**WHAT YOU SHOULD DO**
Starting at the line that holds "76900 (76, 2216)" and stopping at the line that holds "Boxes for Diwali (23, 2479)", restate the records below word for word, with both of those lines included.

**RECORDED INFORMATION**
☆ ☆ ☆ ☆
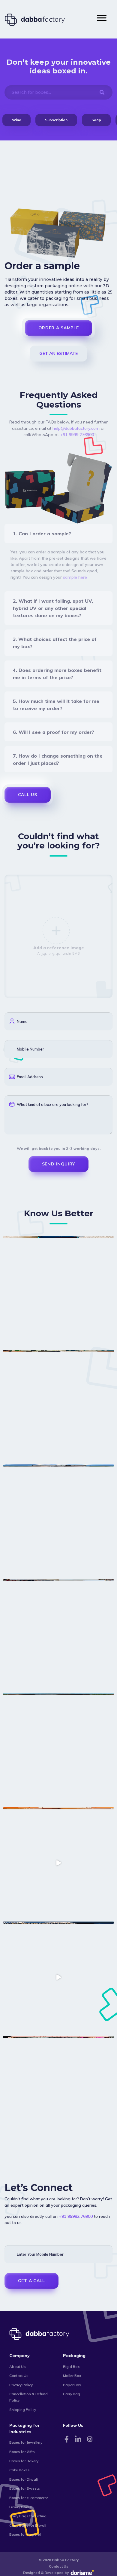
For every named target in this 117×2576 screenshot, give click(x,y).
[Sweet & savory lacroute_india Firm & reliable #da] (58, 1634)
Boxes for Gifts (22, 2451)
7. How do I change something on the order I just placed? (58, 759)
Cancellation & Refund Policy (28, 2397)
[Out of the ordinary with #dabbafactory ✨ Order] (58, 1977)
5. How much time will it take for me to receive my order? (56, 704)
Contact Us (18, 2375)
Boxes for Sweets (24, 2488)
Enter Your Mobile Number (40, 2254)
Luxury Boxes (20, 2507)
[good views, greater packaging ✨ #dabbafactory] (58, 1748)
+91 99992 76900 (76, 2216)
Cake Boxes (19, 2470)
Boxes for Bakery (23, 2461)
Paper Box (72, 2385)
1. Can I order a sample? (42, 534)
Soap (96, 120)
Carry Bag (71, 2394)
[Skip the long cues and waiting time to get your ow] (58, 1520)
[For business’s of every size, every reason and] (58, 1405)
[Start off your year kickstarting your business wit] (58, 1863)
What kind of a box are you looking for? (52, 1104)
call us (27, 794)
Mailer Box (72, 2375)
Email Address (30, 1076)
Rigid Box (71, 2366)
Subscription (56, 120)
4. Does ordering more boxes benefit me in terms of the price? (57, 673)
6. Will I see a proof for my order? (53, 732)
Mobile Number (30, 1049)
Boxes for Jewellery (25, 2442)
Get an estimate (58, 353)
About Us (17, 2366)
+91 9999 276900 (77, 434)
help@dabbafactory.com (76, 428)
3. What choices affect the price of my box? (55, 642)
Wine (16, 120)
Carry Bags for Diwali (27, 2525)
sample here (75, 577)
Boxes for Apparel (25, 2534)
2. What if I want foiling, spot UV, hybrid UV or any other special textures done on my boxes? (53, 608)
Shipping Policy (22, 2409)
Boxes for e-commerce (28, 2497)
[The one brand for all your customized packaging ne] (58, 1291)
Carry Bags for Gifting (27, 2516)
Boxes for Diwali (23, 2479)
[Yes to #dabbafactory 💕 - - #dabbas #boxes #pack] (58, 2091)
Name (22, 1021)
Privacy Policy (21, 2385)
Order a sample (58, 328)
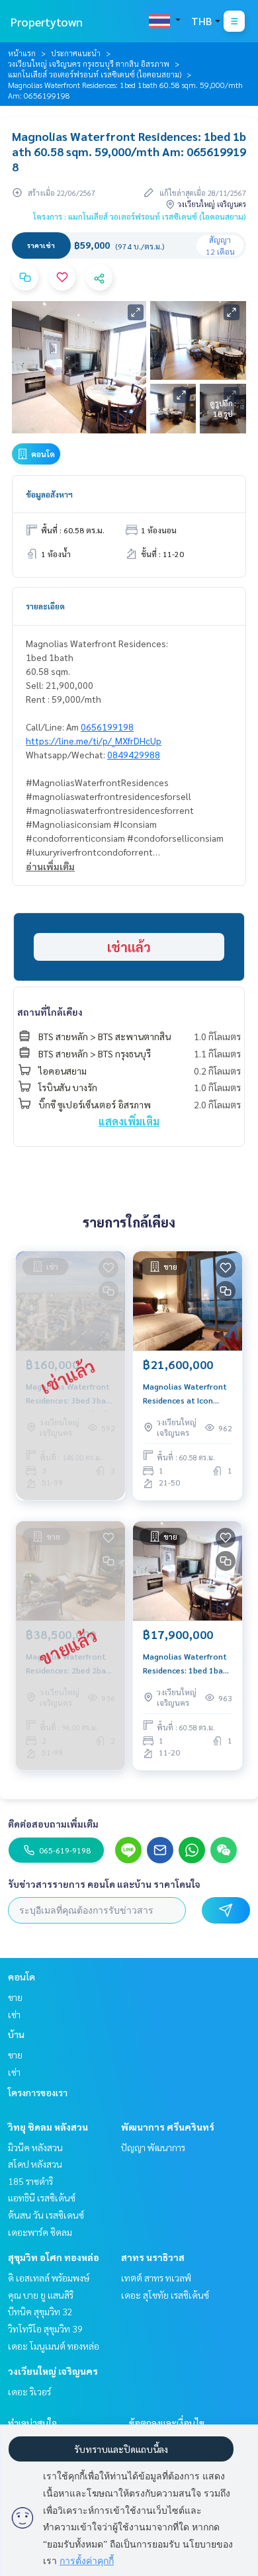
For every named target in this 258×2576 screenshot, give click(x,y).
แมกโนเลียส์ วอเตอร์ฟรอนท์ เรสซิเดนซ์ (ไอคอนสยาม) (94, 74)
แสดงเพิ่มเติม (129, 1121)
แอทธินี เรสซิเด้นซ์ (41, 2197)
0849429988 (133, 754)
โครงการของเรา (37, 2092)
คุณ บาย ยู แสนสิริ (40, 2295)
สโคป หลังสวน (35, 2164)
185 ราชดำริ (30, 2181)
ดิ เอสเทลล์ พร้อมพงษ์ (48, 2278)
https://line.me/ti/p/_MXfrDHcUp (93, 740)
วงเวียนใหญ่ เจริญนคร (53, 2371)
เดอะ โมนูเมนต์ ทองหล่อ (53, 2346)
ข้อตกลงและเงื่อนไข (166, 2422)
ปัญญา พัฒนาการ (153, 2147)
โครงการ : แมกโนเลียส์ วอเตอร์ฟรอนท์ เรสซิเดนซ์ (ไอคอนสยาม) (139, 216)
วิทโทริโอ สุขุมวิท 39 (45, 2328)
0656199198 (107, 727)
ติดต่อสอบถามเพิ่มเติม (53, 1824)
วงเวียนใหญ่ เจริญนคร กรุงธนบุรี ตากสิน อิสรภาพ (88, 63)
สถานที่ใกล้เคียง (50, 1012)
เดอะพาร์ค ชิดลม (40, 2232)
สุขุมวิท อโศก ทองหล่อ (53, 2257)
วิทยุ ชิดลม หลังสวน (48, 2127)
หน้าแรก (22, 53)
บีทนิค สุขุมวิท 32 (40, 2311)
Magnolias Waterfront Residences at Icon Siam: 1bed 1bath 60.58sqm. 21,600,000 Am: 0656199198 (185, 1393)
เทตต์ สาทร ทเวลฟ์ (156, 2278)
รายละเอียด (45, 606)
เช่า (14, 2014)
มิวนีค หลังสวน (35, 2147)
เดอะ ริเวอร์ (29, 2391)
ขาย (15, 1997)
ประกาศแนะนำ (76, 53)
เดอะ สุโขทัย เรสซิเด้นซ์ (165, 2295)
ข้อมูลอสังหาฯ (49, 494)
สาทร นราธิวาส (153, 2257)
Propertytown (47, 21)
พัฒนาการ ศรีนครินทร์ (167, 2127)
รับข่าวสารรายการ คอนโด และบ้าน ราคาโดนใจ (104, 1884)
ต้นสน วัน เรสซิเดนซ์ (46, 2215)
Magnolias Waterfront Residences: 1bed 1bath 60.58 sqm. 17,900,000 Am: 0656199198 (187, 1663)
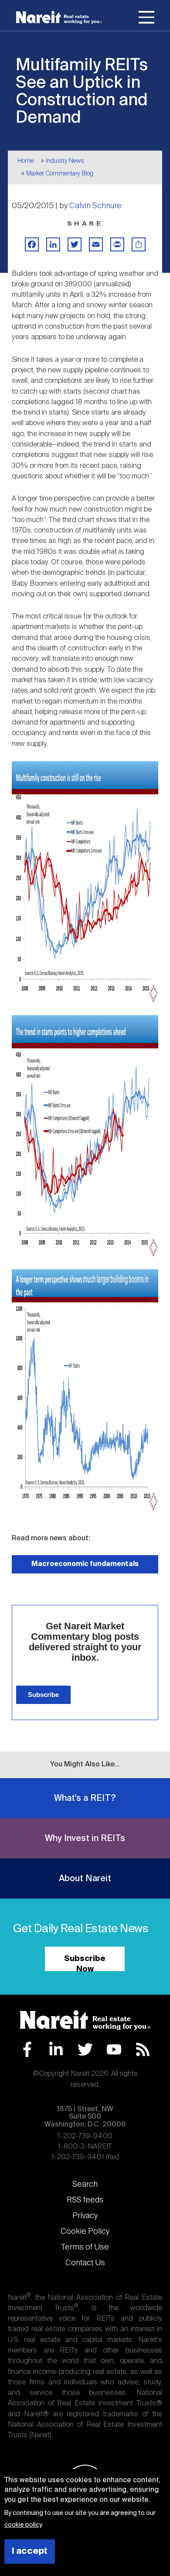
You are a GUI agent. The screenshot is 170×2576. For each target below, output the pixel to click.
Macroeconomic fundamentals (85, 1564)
☆ ☆ ☆ ☆
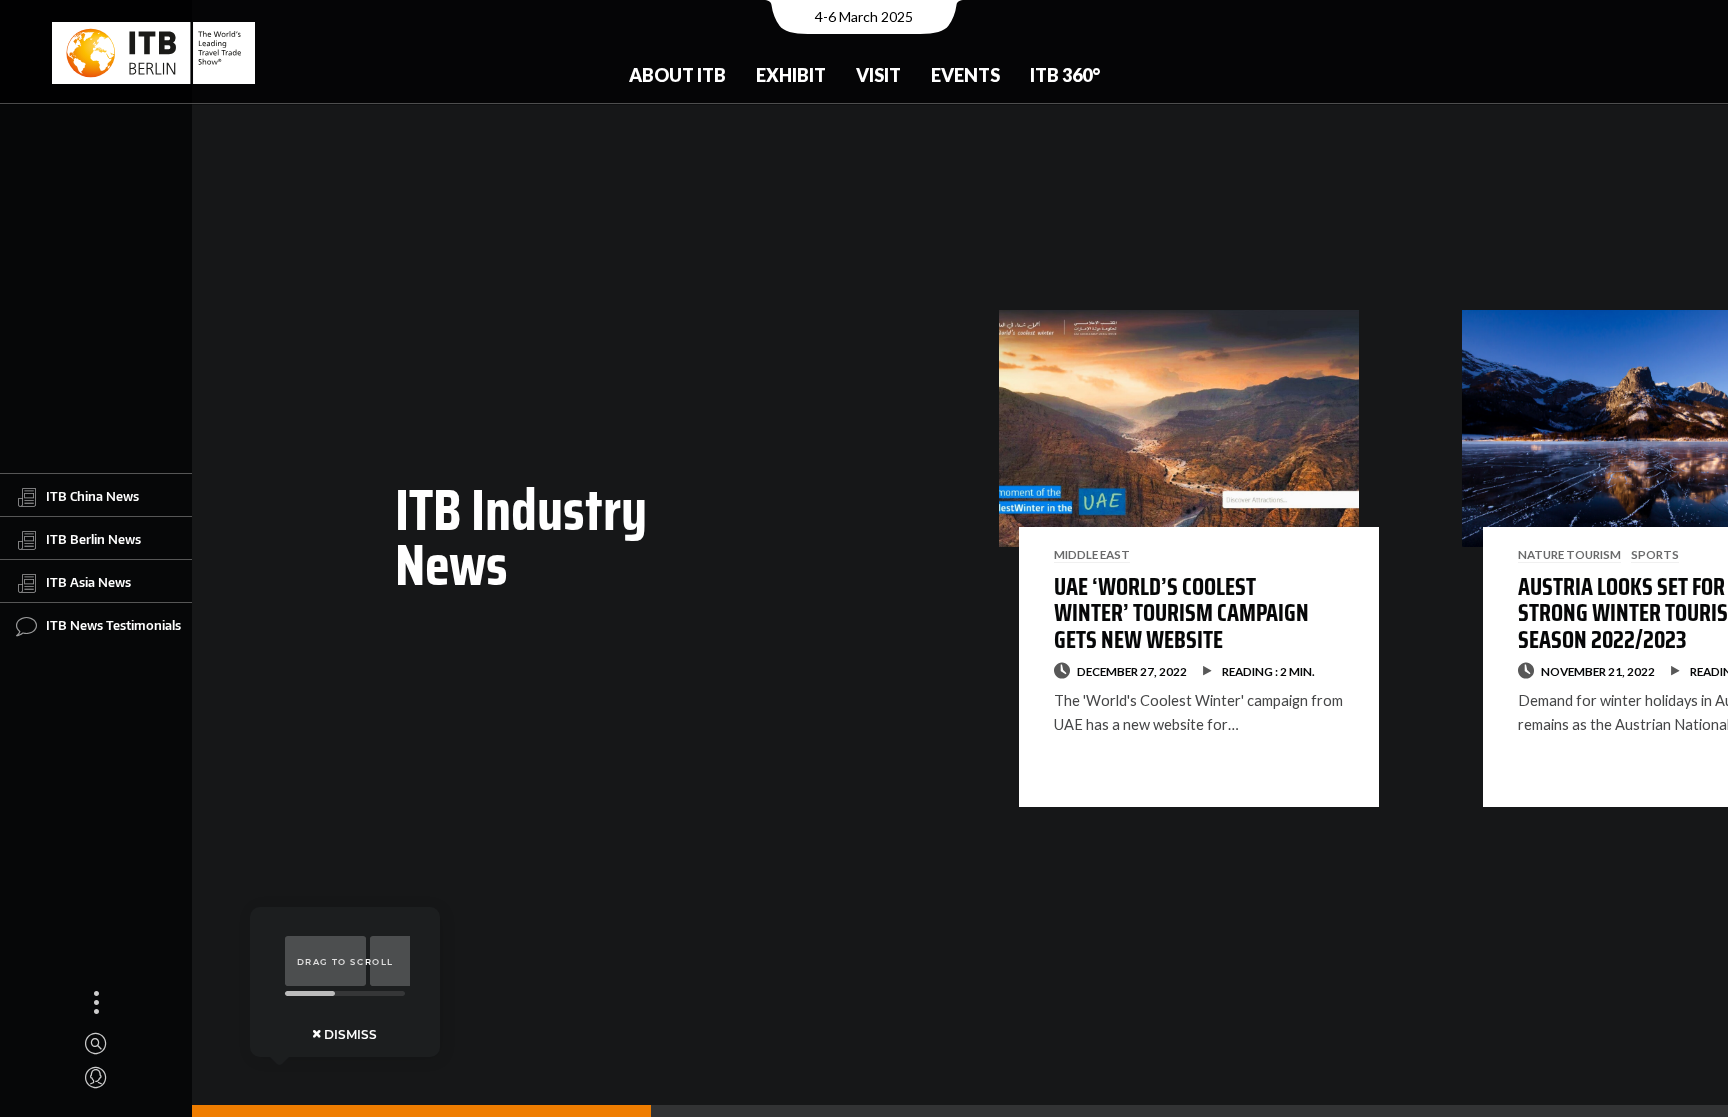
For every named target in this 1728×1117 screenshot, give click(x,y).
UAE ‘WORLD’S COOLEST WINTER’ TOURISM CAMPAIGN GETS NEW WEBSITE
☆ ☆ ☆ ☆
**RESPONSE TO THE TASK**
+91 99992 76900 (76, 2216)
Cake Boxes (19, 2470)
Boxes for Bakery (23, 2461)
Paper Box (72, 2385)
1. Can I order a sample? (42, 534)
Soap (96, 120)
Carry Bag (71, 2394)
[Skip the long cues and waiting time to get your ow] (58, 1520)
[For business’s of every size, every reason and] (58, 1405)
[Start off your year kickstarting your business wit] (58, 1863)
What kind of a box are you looking for? (52, 1104)
call us (27, 794)
Mailer Box (72, 2375)
Email Address (30, 1076)
Rigid Box (71, 2366)
Subscription (56, 120)
4. Does ordering more boxes benefit me in terms of the price? (57, 673)
6. Will I see a proof for my order? (53, 732)
Mobile Number (30, 1049)
Boxes for Jewellery (25, 2442)
Get an estimate (58, 353)
About Us (17, 2366)
+91 9999 276900 (77, 434)
help@dabbafactory.com (76, 428)
3. What choices affect the price of my box? (55, 642)
Wine (16, 120)
Carry Bags for Diwali (27, 2525)
sample here (75, 577)
Boxes for Apparel (25, 2534)
2. What if I want foiling, spot UV, hybrid UV or any other special textures done on my boxes? (53, 608)
Shipping Policy (22, 2409)
Boxes for e-commerce (28, 2497)
[The one brand for all your customized packaging ne] (58, 1291)
Carry Bags for Gifting (27, 2516)
Boxes for Diwali (23, 2479)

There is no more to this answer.